Example Switch Rating 2A @ 120VDC (This is the incorrect way of rating a switch at various voltage levels!)
P= V*I
P=120*2
P=240 Watts
240=48*A
A=5 Amps
This is not the correct way to calculate the amp limit of a switch EVER! The ratings of a switch imply the maximum current the switch can take, which is based on the contact geometry, material, etc., and not run the risk of failure such as fusing the contacts closed or corroding them open. The maximum voltage is relates to the air gap in the switch and is the highest value of voltage that can be run through the switch before you risk the air gap not being large enough to stop the spark that occurs when using the switch.
**To recap: A switch rating implies that the switch is suitable for use from 0-X amps while being used at 0-Y voltage.

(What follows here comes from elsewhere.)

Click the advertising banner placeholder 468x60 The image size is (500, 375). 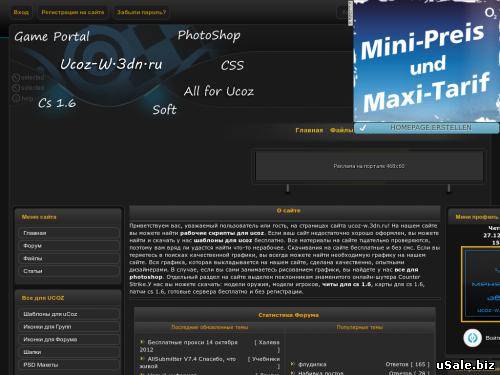point(369,166)
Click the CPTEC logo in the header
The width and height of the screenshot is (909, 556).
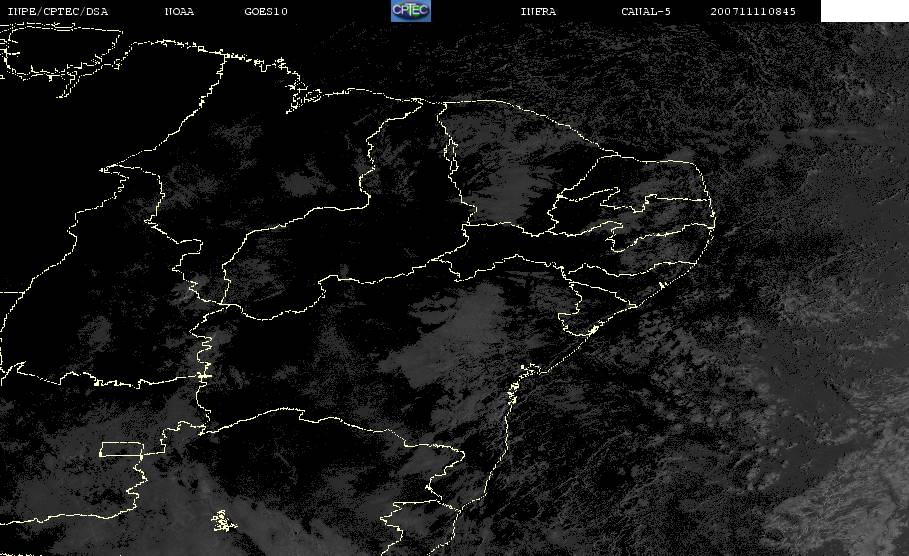[410, 11]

Another area people tend to get in trouble is attempting to convert ratings for AC voltage to DC voltage. AC and DC voltages are quite different, with DC voltage being much more degrading on a switch as it does not have the 100/120 zero current points per second as AC voltage does. This is way you see the switch ratings have lower amp limits at lower voltage for DC compared with AC. Without the zero current moments the switch takes the full brute power of the DC current and is damaged more than the same current and voltage level in an AC system.
Now it is possible to derate a switch from AC to DC to obtain a rough idea of what the switch may handle, but those are not 100% accurate methods. The best way to know a switch is suited for your application is to use a switch rated for your application.